With so much bad economic news coming out almost daily, you may be feeling overwhelmed. You may feel there's nothing you can do to prevent your own household from crumbling financially.
But you can do something. You don't have to wait for the official word that we are in a recession to start shoring up your own financial house. And this is true whether you are in a time of plenty or a time of economic woe.
Now may be the time to embrace frugality. It might be a good time to say, "Enough is enough." That is one of my personal mantras. It's also one that Jeff Yeager has lived by for most of his life.
Yeager has conquered what he called "Enoughasaurus."
"Conditioning yourself to spend less and to be content doing so is the way to slay your Enoughasaurus," he writes. "It's the only financial advice that will work for almost anybody - at least those of us fortunate enough to be above the point of abject poverty."
Given the economic state that we're in, his book - "The Ultimate Cheapskate's Road Map to True Riches" (paperback from Broadway Books, $12.95) - is right for the times by starting and ending with a simple message: You can enjoy life more by spending less. It's a message that the mustachioed Yeager has been preaching for quite some time. He's become the go-to-guy for NBC's "Today" show on cheapness.
I must reveal that Yeager is one of my penny-pinching followers. We met - electronically anyway - after he entered my Penny Pincher of the Year Contest in 2005. He didn't win but we began communicating about all things cheap.
Yeager honed his cheapness while working 25 years as a chief executive and fundraiser for nonprofits. He also created the Web site www.ultimatecheapskate.com.

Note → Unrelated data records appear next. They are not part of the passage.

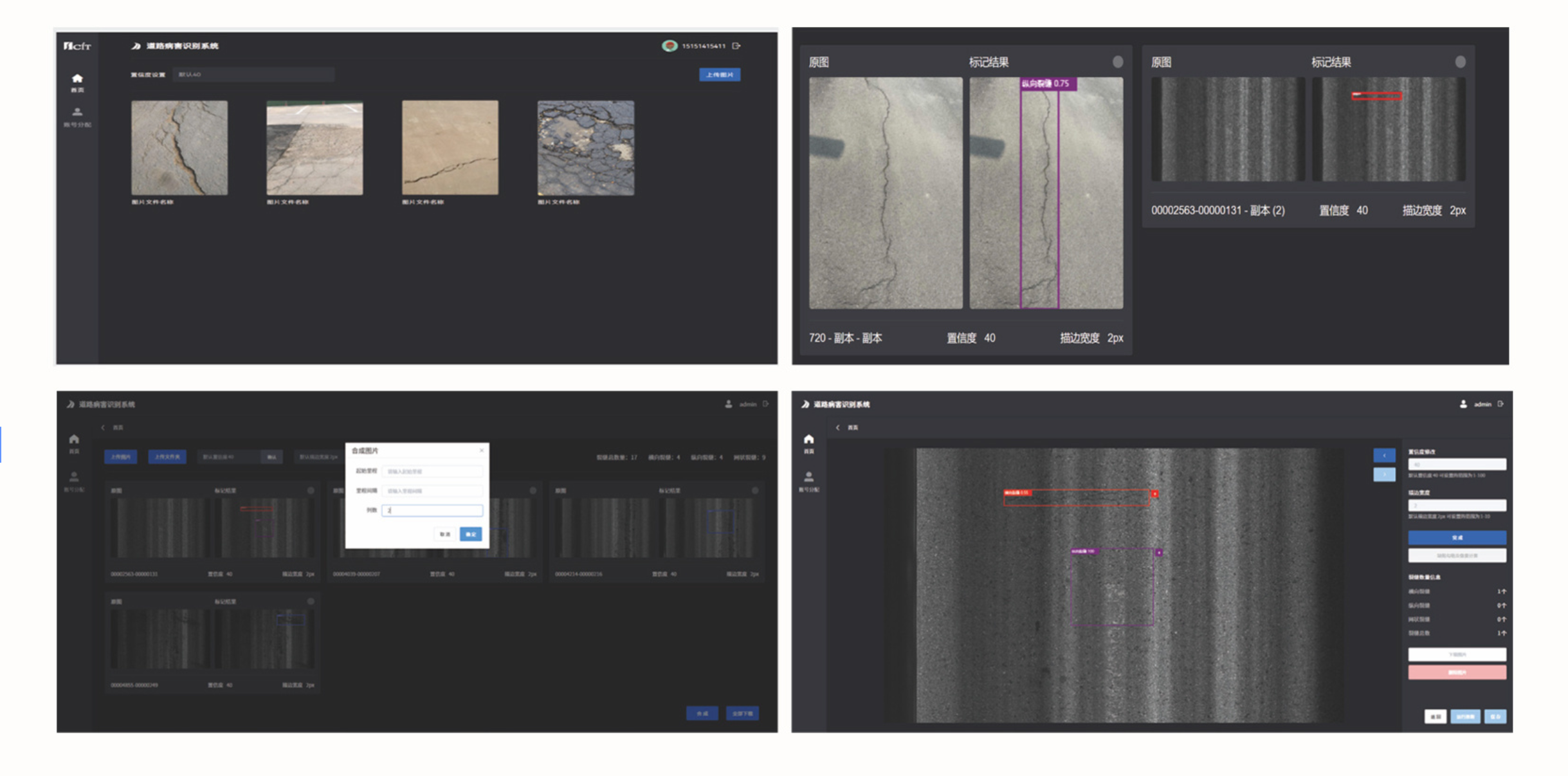Select the circle toggle on the 720 - 副本 card

(x=1118, y=62)
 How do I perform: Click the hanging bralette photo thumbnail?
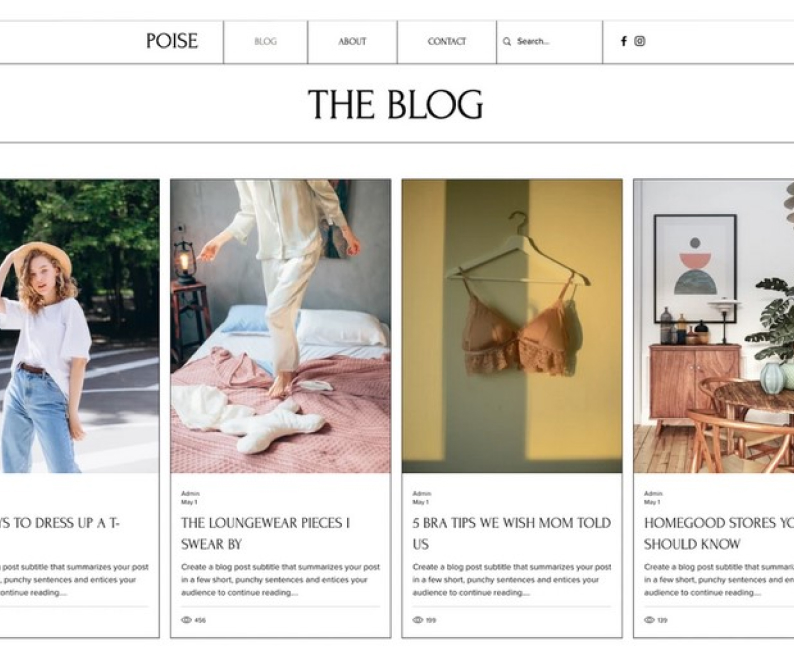512,326
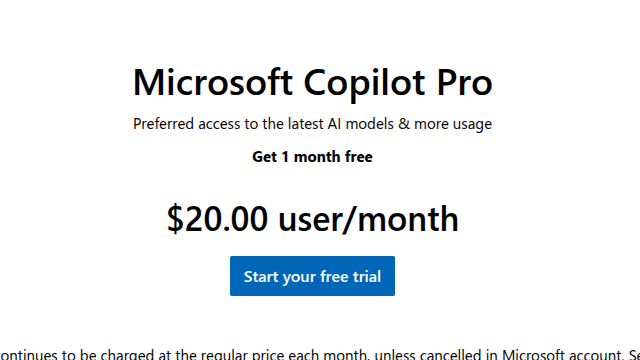
Task: Click the '&' symbol in the subtitle
Action: click(x=404, y=124)
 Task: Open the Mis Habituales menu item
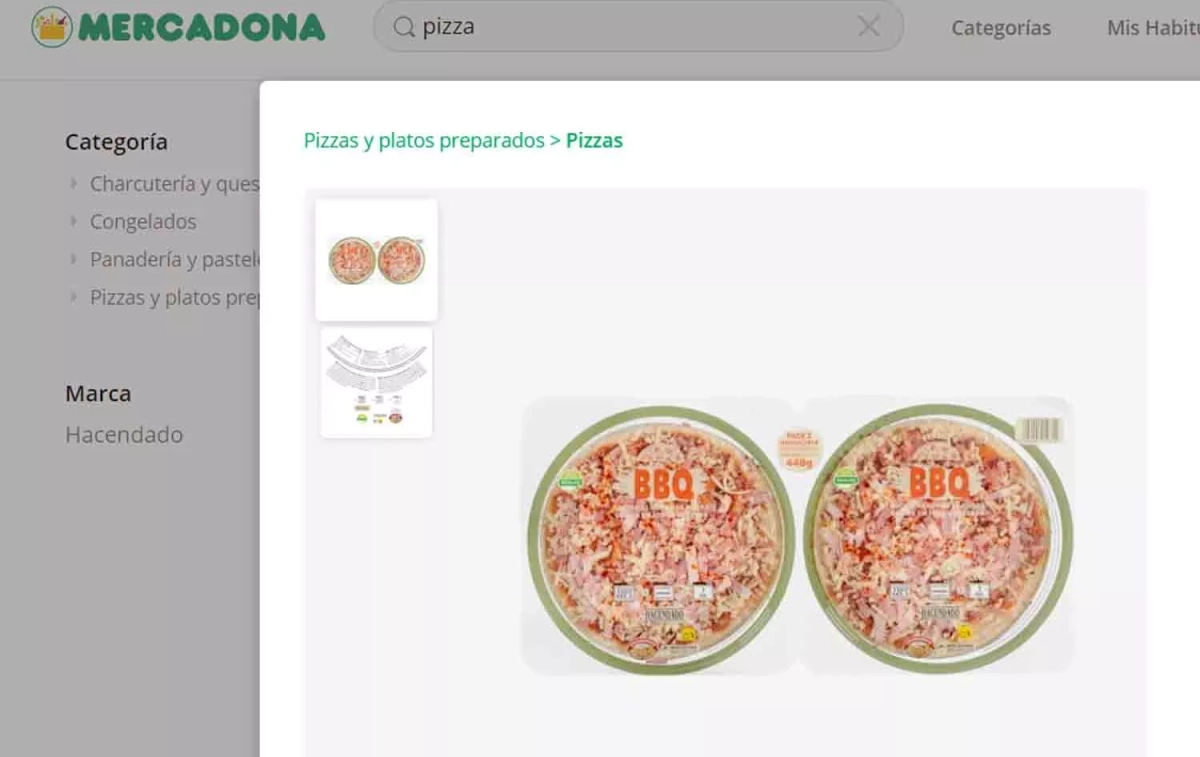point(1153,28)
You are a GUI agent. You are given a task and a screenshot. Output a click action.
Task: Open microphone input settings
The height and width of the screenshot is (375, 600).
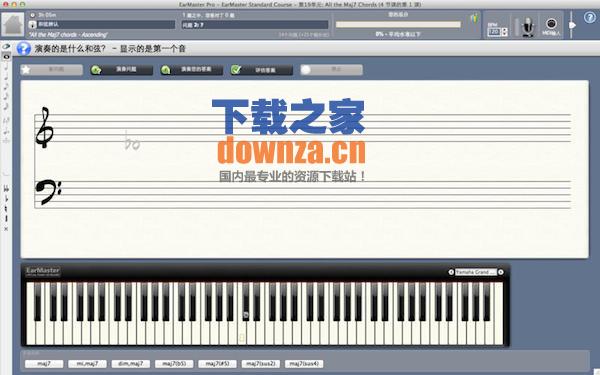pos(528,26)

This is a fun book, full of nuggets about Yeager's frugality that make you want to cry out, "No he didn't really do that!" Yeager provides useful tips on reducing your spending in major expense categories - food, health, housing, transportation, technology and entertainment.

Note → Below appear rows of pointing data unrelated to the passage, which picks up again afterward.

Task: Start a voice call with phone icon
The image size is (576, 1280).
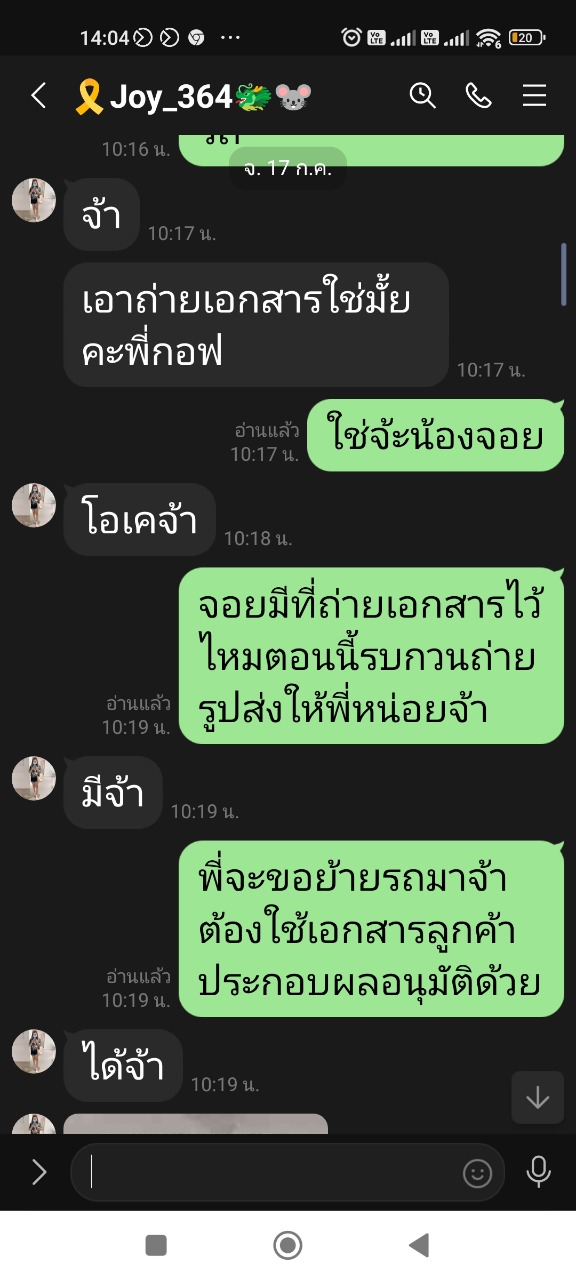Action: (479, 95)
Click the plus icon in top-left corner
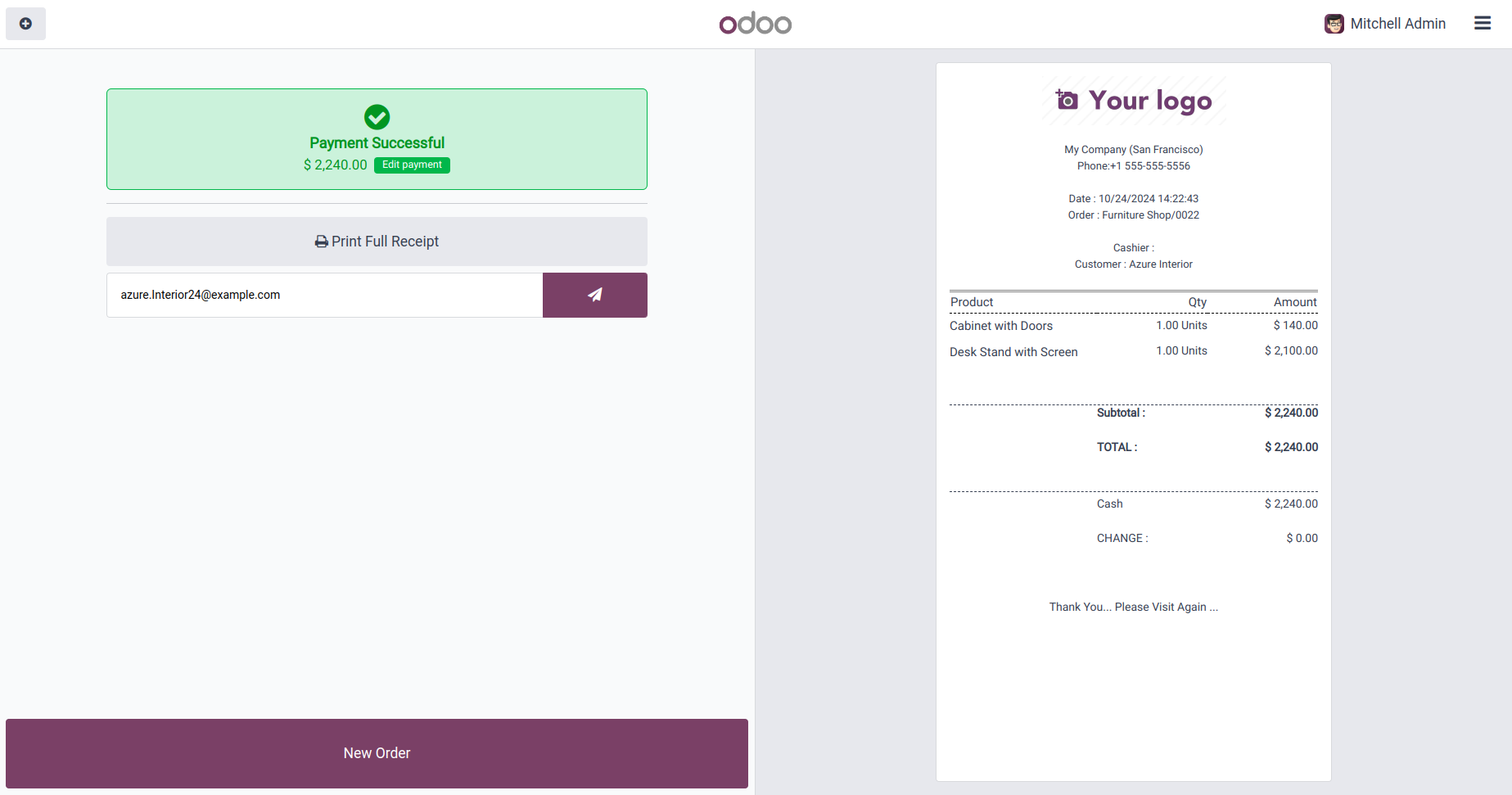The image size is (1512, 795). 25,24
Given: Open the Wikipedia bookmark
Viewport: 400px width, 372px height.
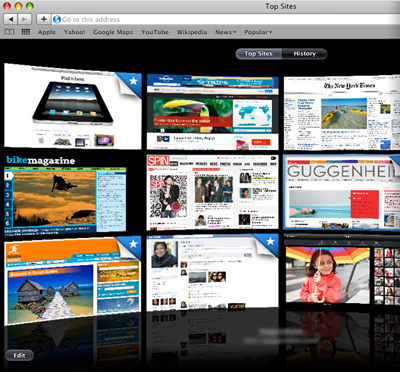Looking at the screenshot, I should coord(192,32).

I was particularly amused by his cheapskate glossary. For example, under the entry for "debtor dementia" he writes, "A semidelusional state commonly triggered by assuming a home mortgage or other large debt. Because of the size and scope of the transaction, the dollars involved seem like Monopoly money and the idea that you'll ever live to see the loan paid off seems like a fairy tale."
One of the first things Yeager says you should do is commit to a "Fiscal Fast." When I help people with their budget issues, I recommend a similar self-denial fast.

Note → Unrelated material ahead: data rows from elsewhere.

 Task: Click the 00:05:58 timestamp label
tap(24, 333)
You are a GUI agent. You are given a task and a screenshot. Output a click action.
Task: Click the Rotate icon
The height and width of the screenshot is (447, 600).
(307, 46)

Yeager's fiscal fast involves not spending money for a specified period of time, usually a week or even longer. To those who think they can't live a week without spending any money, Yeager says: "If you can't, it should tell you something even more important about the life you're leading and how you're wasting money."
Yeager spends a lot of time debunking money myths, like this one: You need to spend money to make money.
"That is patently false," he writes. "As I constantly reminded those who worked for me in the organizations I managed, the easiest and cheapest dollar we'll ever make is the one we don't spend."
Despite Yeager's frugal ways - he hunts for lost change in the cushions of hotel couches - he's not insanely cheap or a miser. He uses the term cheapskate but redefines its meaning, writing in his glossary that it's someone who "proudly consumes less and conserves more."
"Money is relative - what's a lot of money for one person is very little to someone else, and the other way around - so it's not a matter of a lot or a little, of more or less, but it's all about enough."
Yeager's got the right perspective on penny pinching.